Respondent does not dispute the canons of construction previously adverted to but invokes another, equally well-established and recently reiterated by this court: ‘1 That which is not embraced within the exception must be deemed to be within the scope of the general rule.” (Strauch v. Town of Oyster Bay, 263 App. Div. 833.) But respondent overlooks the fact that an exception may be made from the letter of the statute to avoid an unreasonable or absurd result. As stated in Morgan v. Hedstrom (164 N. Y. 224, 230): “ When the courts make an exception from the letter of a statute, because the subject excepted is not within its spirit and meaning, they do so to avoid a result so unreasonable or absurd as to force the conviction upon the mind that the excepted subject could not have been intended by the Legislature, and that if it had been presented to that body, it would have disclaimed any intention to include it. ’ ’
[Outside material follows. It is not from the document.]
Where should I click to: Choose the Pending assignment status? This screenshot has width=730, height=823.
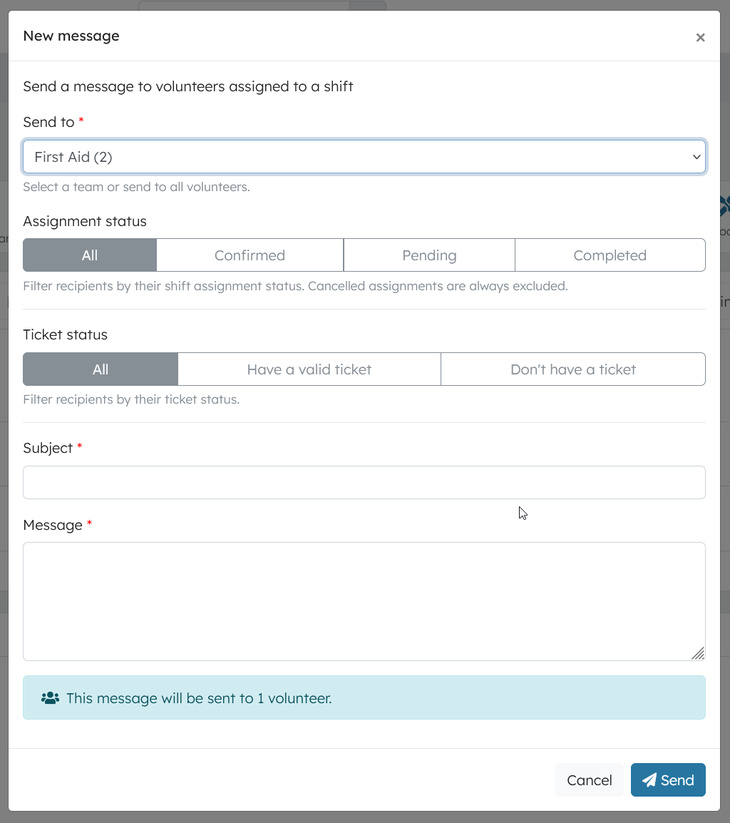(429, 255)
Respondent argues that since it is a philanthropic institution and the contemplated use of its property is not expressly prohibited, the permission granted by the ordinance must be held to extend to it. A complete answer to that argument is found in Bacon’s Abridgement and quoted in Riggs v. Palmer (supra, p. 510): “ ‘ By an equitable construction, a case not within the *157letter of the statute is sometimes holden to be within the meaning, because it is within the mischief for which a remedy is provided. The reason for such construction is' that the lawmakers could not set down every case in express terms ’ ” (Underscoring mine.)
Stated another way, respondent’s argument is the ordinance itself, that is, respondent relies on the ordinance but ignores the rule that a statute is to be construed according to its meaning, not according to its letter.
Bearing in mind the objects sought to be accomplished in adopting the zoning ordinance and reading it as a whole, it is not only unreasonable but unthinkable that the lawmakers intended to permit a use such as contemplated by respondent. The strict letter of the statute must yield to the manifest intention of its makers.
If the result seems harsh it is of respondent’s own making. If in its application respondent had stated that its purpose was to construct a building to provide accommodation for 100 dogs, instead of stating that it desired to erect an addition to a barn and provide a room for one person, the permit never would have been issued.
The conclusion reached renders it unnecessary to consider appellants ’ point that the determination of the Board of Appeals is conclusive, or respondent’s contention^ that the Board of Appeals based its determination on the amendment to the zoning ordinance. As the amendment was adopted after construction was commenced and liabilities incurred, we assume respondent had a vested right which the Town Board was without power to impair or defeat by the amendment.
The order entered November 13, 1942, should be reversed on the law and the facts, with costs, the proceeding dismissed, and the determination of the Zoning Board of Appeals reinstated and confirmed.
The appeal from the order of November 10, 1942, should be dismissed, without costs.
Close, P. J., Hagartt, Taylor and Lewis, JJ., concur.
Order entered November 13, 1942, reversed on the law and the facts, with costs, the proceeding dismissed, and the determination of the Zoning Board of Appeals reinstated and confirmed.
Appeal from order entered November 10, 1942, dismissed, without costs.